Custom LLM Providers#

Note

This guide covers LangChain-based custom chat providers (BaseChatModel) and applies when NEMOGUARDRAILS_LLM_FRAMEWORK=langchain is set. It was the only extension path before 0.22. For the built-in client (the 0.22+ default), implement the LLMModel Protocol instead, see Custom LLM Model.

Text completion providers (BaseLLM) and the register_llm_provider helper were removed in 0.23.0. Custom providers must subclass BaseChatModel.

NeMo Guardrails supports one type of custom LLM provider:

Type

Base Class

Input

Output

Chat Model

BaseChatModel

List of messages

Message response

Chat Models (BaseChatModel)#

For models that work with message-based conversations:

from typing import Any, List, Optional

from langchain_core.callbacks.manager import CallbackManagerForLLMRun
from langchain_core.language_models import BaseChatModel
from langchain_core.messages import AIMessage, BaseMessage
from langchain_core.outputs import ChatGeneration, ChatResult

from nemoguardrails.llm.providers import register_chat_provider


class MyCustomChatModel(BaseChatModel):
    """Custom chat model."""

    @property
    def _llm_type(self) -> str:
        return "my_custom_chat"

    def _generate(
        self,
        messages: List[BaseMessage],
        stop: Optional[List[str]] = None,
        run_manager: Optional[CallbackManagerForLLMRun] = None,
        **kwargs: Any,
    ) -> ChatResult:
        """Synchronous chat completion."""
        # Convert messages to your model's format
        response_text = "Generated chat response"

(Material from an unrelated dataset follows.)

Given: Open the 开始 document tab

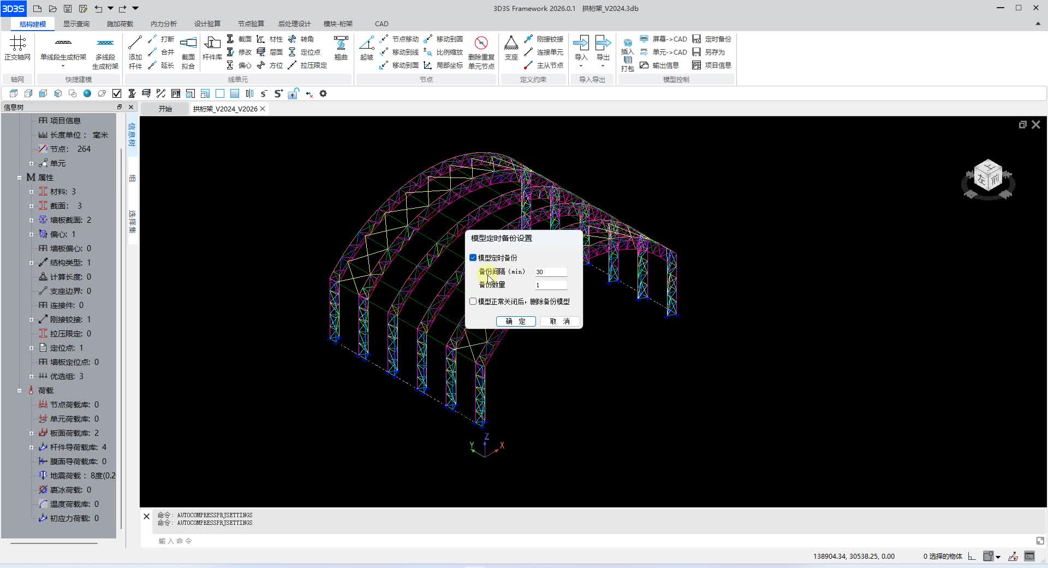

        message = AIMessage(content=response_text)
        generation = ChatGeneration(message=message)
        return ChatResult(generations=[generation])

    async def _agenerate(
        self,
        messages: List[BaseMessage],
        stop: Optional[List[str]] = None,
        run_manager: Optional[CallbackManagerForLLMRun] = None,
        **kwargs: Any,
    ) -> ChatResult:
        """Asynchronous chat completion (recommended)."""
        response_text = "Generated chat response"

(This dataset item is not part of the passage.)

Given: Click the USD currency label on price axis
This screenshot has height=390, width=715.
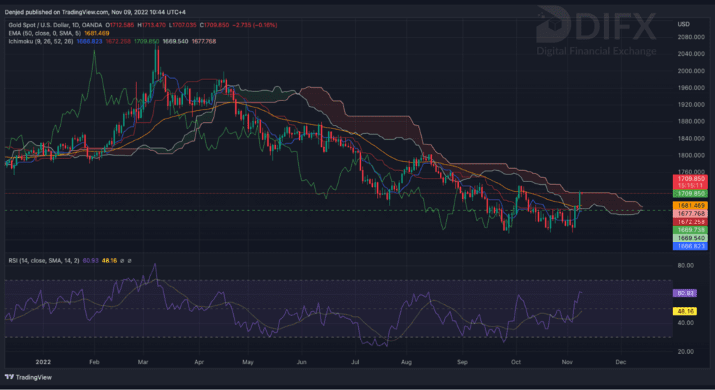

        message = AIMessage(content=response_text)
        generation = ChatGeneration(message=message)
        return ChatResult(generations=[generation])


# Register the provider
register_chat_provider("my_custom_chat", MyCustomChatModel)

Using Custom Providers#

After registering your custom provider in config.py, use it in config.yml:

models:
  - type: main
    engine: my_custom_chat
    model: optional-model-name

Required and Optional Methods#

BaseChatModel Methods#

Method

Required

Description

_generate

Yes

Synchronous chat completion

_llm_type

Yes

Returns the LLM type identifier

_agenerate

Recommended

Asynchronous chat completion

_stream

Optional

Streaming chat completion

_astream

Optional

Async streaming chat completion

Best Practices#

  1. Implement async methods: For better performance, always implement _agenerate.

  2. Import from langchain-core: Always import the base class from langchain_core.language_models.

  3. Use the chat registration helper: Call register_chat_provider() to register your BaseChatModel subclass.